▶ Things to do
**A.** In the history of Space Station 13, on what date was the game released in BYOND?
**B.** Write the next part of the history of Space Station 13, picking up after its final sentence.

▶ Passage
########

History of SS13
A crash course in Space Station 13's history.
THIS PAGE IS A WORK IN PROGRESS
It's no doubt you've heard that SS13 actually started out as an air simulator. Unlike a lot of other things people say about the history of SS13, this is actually quite true. Strange as it may sound, SS13 was created by Exadv1 as a simple hobby project/air physics demo.
While Exadv1 cites the sci-fi genre in general and the Alien franchise in particular as a huge influence on the game, the two works that directly inspired him to make it in the first place directly involved atmospheric simulation. One was an article in Game Programming Gems 3 that outlined a basic framework for using cellular automata to simulate air physics. The other was a BYOND game called Space Tug, an Alien homage featuring exaggerated hull breach physics. Together, both of these works inspired Exadv1 to implement his own vision of atmospheric simulation.
In fact, some of the game's central mechanics were added simply to make the air simulation more interesting. For example, plasma, the miracle substance at the core of SS13's lore, was added because Exadv1 wanted a gas that was visible in air and thus more pleasing to work with. Even the setting serves second fiddle to the atmospherics. Initially, the game was set on the surface of an Earth-like planet, but was moved to outer space as an excuse to include vacuum physics.
After a few months of coding, including a week for the basic atmospherics frame, SS13 was released in BYOND on February 16, 2003. The Old Storyline, in all its flowchart glory, was posted some months later.
It was not a very popular game. A few servers were available, but player numbers rarely reached double digits. The community itself consisted of less than twenty people, with 5 of them, including Exadv1 himself, holding admin powers. Unlike today, most of them knew each other from other, far more popular BYOND games and often had each other on their friends list.
Much like today, most people spent their rounds bashing each other's heads in with toolboxes and air tanks. While there were jobs like Medical Doctor, Station Engineer, and Toxins Researcher, job-related content was quite sparse, so many were bored with nothing better to do besides beat each other up. Unlike today, hardly anybody minded. Most people saw it as friendly horseplay or forgive/forgot about it later. That's not to say there wasn't any drama. There was some bit of tension between players who preferred roleplay and those who preferred action, and, when host files were distributed later on, there were a few admins and server owners known to abuse their powers. That said, it was of a much smaller scope than today.

########

▶ Records supplied

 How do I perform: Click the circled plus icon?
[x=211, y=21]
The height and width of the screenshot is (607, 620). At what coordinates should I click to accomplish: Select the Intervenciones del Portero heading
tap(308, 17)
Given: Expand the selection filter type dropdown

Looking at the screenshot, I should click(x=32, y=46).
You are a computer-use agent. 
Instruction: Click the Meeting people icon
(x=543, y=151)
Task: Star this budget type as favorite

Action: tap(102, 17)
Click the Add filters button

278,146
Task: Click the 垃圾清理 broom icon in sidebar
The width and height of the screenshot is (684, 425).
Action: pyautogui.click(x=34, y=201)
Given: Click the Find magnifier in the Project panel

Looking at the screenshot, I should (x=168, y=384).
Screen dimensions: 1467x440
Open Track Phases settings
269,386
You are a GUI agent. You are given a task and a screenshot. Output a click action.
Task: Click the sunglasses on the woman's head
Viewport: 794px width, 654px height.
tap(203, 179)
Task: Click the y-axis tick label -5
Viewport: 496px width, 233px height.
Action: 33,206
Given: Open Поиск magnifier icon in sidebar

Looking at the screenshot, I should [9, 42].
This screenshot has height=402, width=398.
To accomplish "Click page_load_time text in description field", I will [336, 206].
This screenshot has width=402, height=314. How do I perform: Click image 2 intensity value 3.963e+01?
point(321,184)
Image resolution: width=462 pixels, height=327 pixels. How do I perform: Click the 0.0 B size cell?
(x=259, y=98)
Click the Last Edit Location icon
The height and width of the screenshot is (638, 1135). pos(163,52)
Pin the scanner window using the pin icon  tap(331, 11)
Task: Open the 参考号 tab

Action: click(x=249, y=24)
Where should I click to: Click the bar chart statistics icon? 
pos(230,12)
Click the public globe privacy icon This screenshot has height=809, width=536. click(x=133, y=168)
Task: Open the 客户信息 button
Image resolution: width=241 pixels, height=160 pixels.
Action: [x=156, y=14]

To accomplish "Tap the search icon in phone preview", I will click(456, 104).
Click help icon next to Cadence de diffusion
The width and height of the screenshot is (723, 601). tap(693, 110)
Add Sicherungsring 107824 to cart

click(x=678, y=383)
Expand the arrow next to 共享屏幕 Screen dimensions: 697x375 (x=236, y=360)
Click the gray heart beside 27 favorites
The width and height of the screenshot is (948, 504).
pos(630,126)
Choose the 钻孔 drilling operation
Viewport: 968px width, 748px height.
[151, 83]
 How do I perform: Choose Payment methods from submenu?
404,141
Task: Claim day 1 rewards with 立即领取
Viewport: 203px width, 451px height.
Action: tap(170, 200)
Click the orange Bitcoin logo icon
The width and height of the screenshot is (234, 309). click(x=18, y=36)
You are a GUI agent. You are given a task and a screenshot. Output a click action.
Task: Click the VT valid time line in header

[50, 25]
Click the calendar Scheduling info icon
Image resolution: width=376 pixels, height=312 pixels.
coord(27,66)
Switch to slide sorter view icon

########

▶ Answer set
**A.** February 16, 2003.

**B.**
And that was all they did. Initially, there were no game modes at all; the "round" ended whenever someone decided to take down the server. However, shortly after the release, Exadv1 did add a handful of game modes.
- Traitor: One crew member was actually a Syndicate agent tasked with assassinating someone, usually the Captain. The crew could discover the identity of the traitor by using, of all things, Research. Later on, traitors gained uplinks and access to a handful of weapons and tools.
- Meteor: Poorly-drawn meteors would occasionally collide into some random part of the station, tearing up any walls, windows, machinery, and people (though not any floors) in the way. Had a rather poor reputation as being unfun.
- Extended: No antagonists or hazards would spawn, so the station crew were free to build things and beat the crap out of each other without any space rocks or assassins to interrupt them. So-called because the shuttle arrived later than usual, i.e. the round length was "extended" for a while longer.
Later on, a few more were added:
- Monkey/Infection/Monkey Infection: One player was a monkey with a disease that turned other people into monkeys. Reception was rather mixed.
- Nuke: A crew of Syndicate operatives attempted to destroy the station with a nuclear bomb. Unlike in modern Goonstation, the nuke required inserting the auth disk, activating lots of weird random toggles, and inputting a special code.
Over time, Exadv1 gradually drifted away from SS13 to focus on school and other projects. In the years since, the SS13 community stayed active but stagnant. The team Exadv1 appointed continued to develop his code and maintain the SS13 forums and website. One of the team members, a programmer going by AZA, attempted to remake SS13 four times, with little progress. Meanwhile, a user named Hobnob was hard at work reverse-engineering SS13, decompiling host files and splicing binaries, eventually managing to create his own mapping tool. Remember these names.
Suddenly, in March 2008, the source code for SS13 was unexpectedly released. The exact details are still rather hazy, and there are many rumors on how and why the source got released.
Immediately after the release, many suspected that a disgruntled programmer leaked the code, supposedly against Exadv1's will. Several stories claim the code was actually stolen, with many versions saying one of Exadv1's own friends pilfered a flash drive with the source during a house visit, in some versions accidentally, some intentionally. Other speculate that Exadv1 gave the host files to somebody (typically AZA, one of the programmers), who, after some disagreements, (the particular issues vary) gave to another user, Hobnob. Hobnob then decompiled the code himself and gave it to AZA, who then released it.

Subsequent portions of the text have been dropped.